## start Extract provided

A look at rsync performance

Posted Aug 19, 2010 19:31 UTC (Thu) by pj (subscriber, #4506) [Link]

One advantage is that it's easily modified to work over ssh:

tar cf - . | ssh user@remote "cd /dest/dir; tar xf -)

or

(ssh user@remote "cd /src/dir ; tar cf - . ") | (cd /dest/dir; tar xf -)

A look at rsync performance

Posted Aug 20, 2010 11:53 UTC (Fri) by NAR (subscriber, #1313) [Link]

A 'cp' command can also be easily modified to work over the network, just add an 's' to the front of 'cp' :-)

A look at rsync performance

Posted Aug 20, 2010 12:28 UTC (Fri) by dsommers (subscriber, #55274) [Link]

True ... but if you have a lot of files, especially smaller files, the tar path with ssh is way faster than scp. Try copying a git repository (~2-3MB) from one site to another site. My experiences is that tar+ssh beats scp significantly.

## end Extract provided

[Stated task a] Please rewrite the three rows below with "checkbox" swapped for "tick box", keeping everything else the same and leaving out the pictures.
The rows that come next have no connection to the forum thread above.

## start Working data

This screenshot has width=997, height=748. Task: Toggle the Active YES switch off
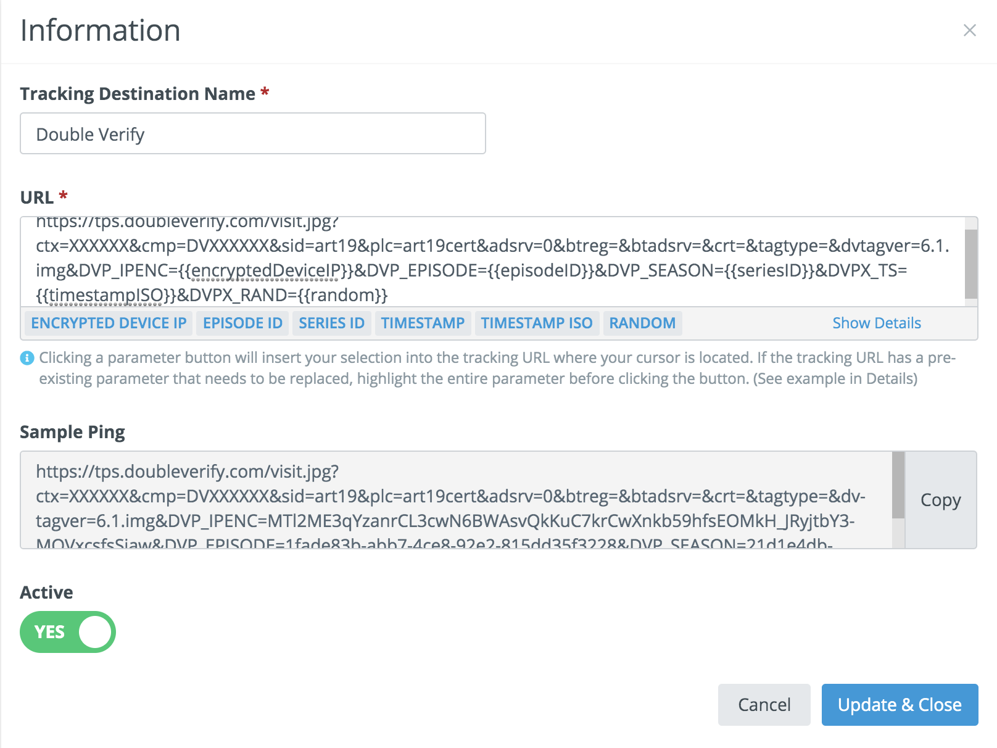point(68,632)
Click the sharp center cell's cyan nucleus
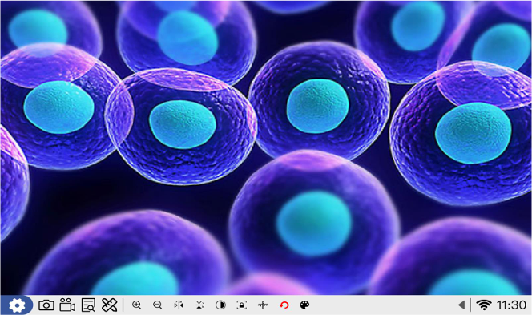 click(317, 107)
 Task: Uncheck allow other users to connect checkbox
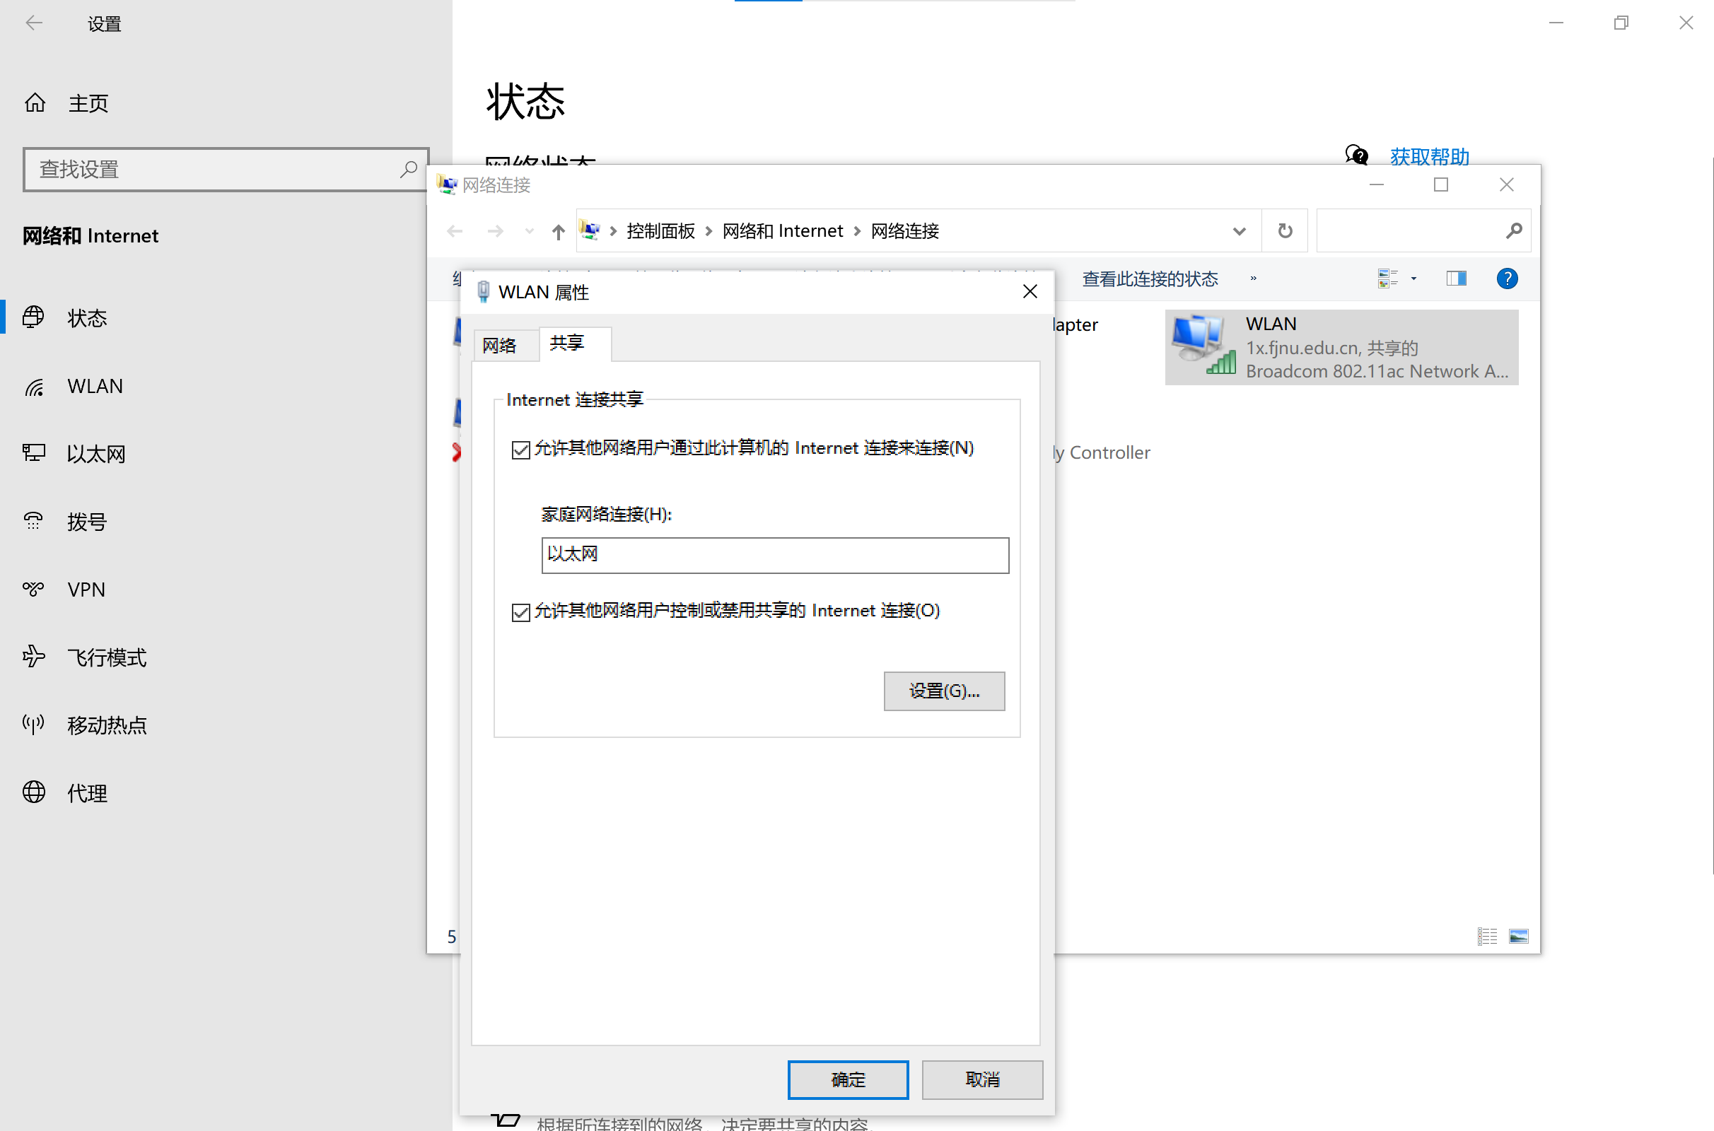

## end Working data

[Stated task b]
For each statement, say yes or no depending on whether it agrees with the forum thread, and quote the words from the thread that decide it.
(i) The first post says the tar approach can easily be changed to work over ssh.
(ii) The post by NAR is dated Aug 19, 2010.
(iii) The post by dsommers says scp beats tar with ssh when copying many small files.

[Full output a]
This screenshot has width=997, height=748. Task: Toggle the Active YES switch off
point(68,632)
Click the sharp center cell's cyan nucleus
 click(317, 107)
 Task: Uncheck allow other users to connect tick box

[Full output b]
(i) Yes: "One advantage is that it's easily modified to work over ssh:"
(ii) No: "Posted Aug 20, 2010 11:53 UTC (Fri) by NAR"
(iii) No: "if you have a lot of files, especially smaller files, the tar path with ssh is way faster than scp."